▶ _Excerpted passage_
------------------------

From Garden to Country: Practical Applications of Regenerative Design Theory – Michael Fleischacker For centuries, humans have depleted Earth’s resources and scarred its lands.  Regenerative design theory suggests creativity and innovation grounded in science will reverse this trend.  The theory argues that not only can negative human influences on the land be minimized, but these negative trends will be reversed.  Its basic premise is that human’s can plan, design, install and maintain developments that build healthy natural and cultural ecologies.  In “From Garden to Country,” Michael will discuss regenerative design theory and real projects with wide ranging scales and locations.

Large Scale Ecological Restoration at Duke FarmsMichael Catania  Duke Farms has undertaken a variety of restoration projects on its 2,700+ acre campus.  These projects include the restoration of some 570 acres of ag-modified wetlands in cooperation with the Natural Resources Conservation Service, more than 500 acres of grassland restoration, and some 20,000 linear feet of lakeshore and stream corridor restoration. All of these projects are intended to serve as demonstration projects, as well as living laboratories which can be studied, and hopefully replicated on both a small and large scale.  

Planting for Native Pollinators and Beneficial Insects  -  Kelly Gill  A growing body of evidence suggests bees, butterflies, and beneficial insects that provide ecosystem services, such as pollination and biological pest control, are in decline due to habitat loss and widespread pesticide use. Xerces Society, Pollinator Conservation Specialist, Kelly Gill, will talk about how to conserve these beneficial insects through habitat enhancements and pesticide protection. The Xerces Society has worked for over 40 years on pollinator conservation, and has written the best-selling book Attracting Native Pollinators: Protecting North America’s Bees and Butterflies.

Ecological Planting: From Healthy Plants to Resilient Landscapes – Claudia West  In a world deprived of native species, designers and land managers need every plant to survive and establish thriving populations. Besides being beautiful, planting must be functional and of high ecological value. Therefore, transplants have to be safe, resilient, and establish well after installation. What and how nurseries grow plants matters more than ever before. Join us as we explore how plant nurseries fit into ecological design projects and take a closer look at sustainable growing practices, ethical plant palettes, and examples of ecological designs that bring all entities together to create showcase plantings.

Baldpate Mountain Stewardship Program - Study, Prioritization and Implementation – Michael Van Clef, Ph. D.  The presentation will describe efforts of Mercer County and Friends of Hopewell Valley Open Space to steward the Ted Stiles Preserve at Baldpate Mountain.  Topics will include forest health monitoring, surveys of rare plants and birds, and invasive species mapping.  These efforts have prioritized stewardship activities including deer management, control of emerging invasive plants and habitat restoration.  The talk will include discussion of prioritizing stewardship efforts based upon landscape context and past land use.

 

Land Ethics Award

Purpose of Award:

The Land Ethics Award honors and recognizes the creative use of native plants in the landscape, sustainable and regenerative design, and ethical land management and construction practices.                                                                                     

Land Ethics Award Categories:

 

Honorees may be selected from the following categories:

 1.      Public Spaces, such as Public Gardens, Nature Preserves, Municipal or Corporate Campuses.

2.      Residential Projects of Any Scale (submitted by landowner and/or contractor)

3.      Individuals or Groups that seek recognition for their ongoing efforts to support the Land Ethic.

 

Individuals, non-profit organizations, government agencies, community groups, and business professionals are encouraged to apply. Application projects must be a minimum of one year and a maximum of three years old.

------------------------

▶ _Provided data_
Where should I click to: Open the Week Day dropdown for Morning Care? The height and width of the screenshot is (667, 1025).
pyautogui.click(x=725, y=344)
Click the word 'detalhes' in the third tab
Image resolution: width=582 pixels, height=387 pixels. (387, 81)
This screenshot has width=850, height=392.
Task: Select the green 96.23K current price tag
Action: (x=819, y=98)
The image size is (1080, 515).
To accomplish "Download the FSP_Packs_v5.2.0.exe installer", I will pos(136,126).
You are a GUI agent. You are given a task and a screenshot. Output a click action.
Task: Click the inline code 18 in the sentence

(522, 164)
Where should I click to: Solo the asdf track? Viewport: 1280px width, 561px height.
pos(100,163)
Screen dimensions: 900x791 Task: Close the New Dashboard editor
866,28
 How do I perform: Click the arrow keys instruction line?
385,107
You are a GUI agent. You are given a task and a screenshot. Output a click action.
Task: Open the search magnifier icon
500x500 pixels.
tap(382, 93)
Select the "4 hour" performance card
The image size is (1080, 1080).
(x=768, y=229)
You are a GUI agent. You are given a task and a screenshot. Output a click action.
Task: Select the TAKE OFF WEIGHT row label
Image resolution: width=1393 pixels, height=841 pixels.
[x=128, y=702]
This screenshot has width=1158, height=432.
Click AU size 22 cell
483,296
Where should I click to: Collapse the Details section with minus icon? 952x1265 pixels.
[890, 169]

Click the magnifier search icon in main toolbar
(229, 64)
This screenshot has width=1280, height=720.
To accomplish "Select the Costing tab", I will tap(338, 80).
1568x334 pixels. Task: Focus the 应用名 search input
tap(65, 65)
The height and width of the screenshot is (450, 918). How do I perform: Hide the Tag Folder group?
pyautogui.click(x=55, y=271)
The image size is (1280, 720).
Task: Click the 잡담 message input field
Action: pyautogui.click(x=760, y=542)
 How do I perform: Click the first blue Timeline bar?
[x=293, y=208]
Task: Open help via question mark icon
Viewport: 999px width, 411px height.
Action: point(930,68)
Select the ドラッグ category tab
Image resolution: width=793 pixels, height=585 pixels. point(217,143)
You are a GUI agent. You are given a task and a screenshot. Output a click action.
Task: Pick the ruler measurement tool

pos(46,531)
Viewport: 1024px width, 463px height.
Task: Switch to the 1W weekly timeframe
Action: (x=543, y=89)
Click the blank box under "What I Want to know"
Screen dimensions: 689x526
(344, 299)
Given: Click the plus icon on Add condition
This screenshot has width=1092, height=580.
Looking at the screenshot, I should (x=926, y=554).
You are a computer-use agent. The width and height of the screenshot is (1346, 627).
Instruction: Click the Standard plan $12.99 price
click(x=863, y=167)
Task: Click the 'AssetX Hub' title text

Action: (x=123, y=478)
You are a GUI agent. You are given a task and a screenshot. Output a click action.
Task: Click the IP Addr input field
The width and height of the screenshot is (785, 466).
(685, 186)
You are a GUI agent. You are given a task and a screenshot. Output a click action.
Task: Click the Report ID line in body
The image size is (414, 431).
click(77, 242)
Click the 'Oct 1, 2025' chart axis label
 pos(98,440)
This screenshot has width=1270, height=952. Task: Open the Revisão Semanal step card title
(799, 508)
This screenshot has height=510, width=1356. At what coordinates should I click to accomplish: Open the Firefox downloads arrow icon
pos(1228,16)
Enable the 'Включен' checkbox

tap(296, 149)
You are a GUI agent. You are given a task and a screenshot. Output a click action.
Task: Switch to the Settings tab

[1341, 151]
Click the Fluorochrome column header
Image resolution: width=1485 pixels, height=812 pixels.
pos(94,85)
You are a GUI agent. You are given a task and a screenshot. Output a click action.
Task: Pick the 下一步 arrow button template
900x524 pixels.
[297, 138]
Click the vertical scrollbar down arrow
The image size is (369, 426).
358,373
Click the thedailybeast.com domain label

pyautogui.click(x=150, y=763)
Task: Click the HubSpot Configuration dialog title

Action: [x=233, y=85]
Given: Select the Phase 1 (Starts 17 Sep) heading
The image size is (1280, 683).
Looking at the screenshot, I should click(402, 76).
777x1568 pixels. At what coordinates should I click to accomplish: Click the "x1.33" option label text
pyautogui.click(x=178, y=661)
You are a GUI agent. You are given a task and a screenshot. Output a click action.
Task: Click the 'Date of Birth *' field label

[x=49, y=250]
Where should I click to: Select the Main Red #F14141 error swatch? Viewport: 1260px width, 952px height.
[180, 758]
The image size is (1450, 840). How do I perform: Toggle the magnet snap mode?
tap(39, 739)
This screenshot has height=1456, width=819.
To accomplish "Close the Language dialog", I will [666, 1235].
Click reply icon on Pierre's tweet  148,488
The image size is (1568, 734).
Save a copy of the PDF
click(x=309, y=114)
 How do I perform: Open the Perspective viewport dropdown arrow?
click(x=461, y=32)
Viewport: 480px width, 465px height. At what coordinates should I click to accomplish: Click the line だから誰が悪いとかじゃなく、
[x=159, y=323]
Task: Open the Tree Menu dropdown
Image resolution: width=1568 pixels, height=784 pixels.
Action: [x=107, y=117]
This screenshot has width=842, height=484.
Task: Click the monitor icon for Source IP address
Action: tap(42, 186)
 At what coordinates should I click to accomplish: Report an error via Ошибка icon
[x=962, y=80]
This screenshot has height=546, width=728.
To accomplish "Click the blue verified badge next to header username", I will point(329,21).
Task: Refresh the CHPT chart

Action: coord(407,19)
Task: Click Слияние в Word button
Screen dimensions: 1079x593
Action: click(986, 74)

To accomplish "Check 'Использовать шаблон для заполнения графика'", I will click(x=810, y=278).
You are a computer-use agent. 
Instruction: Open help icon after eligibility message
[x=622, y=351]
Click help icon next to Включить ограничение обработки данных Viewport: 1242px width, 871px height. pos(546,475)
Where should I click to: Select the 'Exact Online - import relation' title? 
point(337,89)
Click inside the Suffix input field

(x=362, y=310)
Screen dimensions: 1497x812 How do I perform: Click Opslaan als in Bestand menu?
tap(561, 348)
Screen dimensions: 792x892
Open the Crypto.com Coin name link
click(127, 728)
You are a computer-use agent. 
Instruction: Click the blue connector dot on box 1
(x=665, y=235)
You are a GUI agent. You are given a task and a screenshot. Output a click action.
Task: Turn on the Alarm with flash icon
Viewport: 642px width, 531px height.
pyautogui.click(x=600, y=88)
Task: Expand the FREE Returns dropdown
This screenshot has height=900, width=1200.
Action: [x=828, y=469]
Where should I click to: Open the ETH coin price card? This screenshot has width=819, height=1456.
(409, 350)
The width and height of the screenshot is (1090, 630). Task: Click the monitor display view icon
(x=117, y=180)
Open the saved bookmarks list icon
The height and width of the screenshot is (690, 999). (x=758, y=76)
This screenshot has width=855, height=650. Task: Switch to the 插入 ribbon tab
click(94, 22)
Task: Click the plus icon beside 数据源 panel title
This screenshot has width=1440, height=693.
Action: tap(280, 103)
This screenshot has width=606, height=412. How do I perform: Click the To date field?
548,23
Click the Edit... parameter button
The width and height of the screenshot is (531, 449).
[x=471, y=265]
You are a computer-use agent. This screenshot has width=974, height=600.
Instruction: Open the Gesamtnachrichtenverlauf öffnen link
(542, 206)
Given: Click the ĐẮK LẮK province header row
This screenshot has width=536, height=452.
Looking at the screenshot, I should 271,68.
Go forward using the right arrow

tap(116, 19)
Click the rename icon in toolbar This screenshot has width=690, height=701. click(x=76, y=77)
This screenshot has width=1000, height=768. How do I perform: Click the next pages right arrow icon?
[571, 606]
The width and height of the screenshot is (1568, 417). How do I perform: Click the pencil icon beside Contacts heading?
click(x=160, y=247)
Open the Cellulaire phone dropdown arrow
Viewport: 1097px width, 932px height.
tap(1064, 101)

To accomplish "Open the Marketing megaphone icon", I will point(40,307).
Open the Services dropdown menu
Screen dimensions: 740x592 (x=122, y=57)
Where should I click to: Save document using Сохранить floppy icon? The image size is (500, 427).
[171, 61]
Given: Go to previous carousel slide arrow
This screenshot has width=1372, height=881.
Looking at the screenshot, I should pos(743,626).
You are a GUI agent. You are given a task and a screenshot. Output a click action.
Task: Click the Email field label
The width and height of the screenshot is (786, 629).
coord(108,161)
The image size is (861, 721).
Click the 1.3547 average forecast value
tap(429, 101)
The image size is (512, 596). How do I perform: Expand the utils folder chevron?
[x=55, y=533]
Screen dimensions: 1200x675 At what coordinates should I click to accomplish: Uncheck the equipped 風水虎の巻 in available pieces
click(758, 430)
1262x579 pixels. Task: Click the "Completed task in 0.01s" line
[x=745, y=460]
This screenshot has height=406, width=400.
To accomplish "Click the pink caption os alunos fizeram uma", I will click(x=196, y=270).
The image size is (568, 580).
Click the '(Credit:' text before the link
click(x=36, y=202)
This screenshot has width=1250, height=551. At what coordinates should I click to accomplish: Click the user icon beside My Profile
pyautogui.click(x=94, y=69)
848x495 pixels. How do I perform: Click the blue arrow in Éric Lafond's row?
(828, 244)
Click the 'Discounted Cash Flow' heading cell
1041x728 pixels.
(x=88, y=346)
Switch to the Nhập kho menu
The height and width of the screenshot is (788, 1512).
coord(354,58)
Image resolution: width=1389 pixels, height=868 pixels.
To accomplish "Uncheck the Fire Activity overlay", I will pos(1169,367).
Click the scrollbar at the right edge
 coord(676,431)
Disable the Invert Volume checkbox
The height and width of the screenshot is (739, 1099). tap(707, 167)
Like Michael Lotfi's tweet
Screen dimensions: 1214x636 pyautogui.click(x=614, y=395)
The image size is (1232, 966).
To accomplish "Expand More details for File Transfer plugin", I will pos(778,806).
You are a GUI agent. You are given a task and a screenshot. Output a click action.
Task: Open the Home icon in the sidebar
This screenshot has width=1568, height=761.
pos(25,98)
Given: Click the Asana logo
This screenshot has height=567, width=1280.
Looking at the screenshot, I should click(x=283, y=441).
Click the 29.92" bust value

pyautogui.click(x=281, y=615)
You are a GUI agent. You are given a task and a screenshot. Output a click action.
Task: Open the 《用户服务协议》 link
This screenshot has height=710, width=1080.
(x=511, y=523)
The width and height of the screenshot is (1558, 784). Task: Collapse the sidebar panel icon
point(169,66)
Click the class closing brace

------------------------

▶ _Explore the material_
**a)** Rewrite the excerpted passage starting with "The Land Ethics" and going on through "landowner and/or contractor)", putting "Community Spaces" wherever "Public Spaces" appears.
**b)** Summarize the excerpted passage in two sentences.
**c)** In the excerpted passage, how many acres of ag-modified wetlands are included in the Duke Farms restoration projects?

▶ _Answers in order_
**a)**
The Land Ethics Award honors and recognizes the creative use of native plants in the landscape, sustainable and regenerative design, and ethical land management and construction practices.                                                                                     

Land Ethics Award Categories:

 

Honorees may be selected from the following categories:

 1.      Community Spaces, such as Public Gardens, Nature Preserves, Municipal or Corporate Campuses.

2.      Residential Projects of Any Scale (submitted by landowner and/or contractor)

**b)** The passage describes talks on regenerative design theory, large-scale ecological restoration at Duke Farms, planting for native pollinators and beneficial insects, ecological planting and the role of nurseries, and stewardship at Baldpate Mountain. It also outlines the Land Ethics Award, which honors the creative use of native plants, sustainable and regenerative design, and ethical land management and construction practices, and which is open to public spaces, residential projects, and individuals or groups, with projects required to be one to three years old.

**c)** Some 570 acres.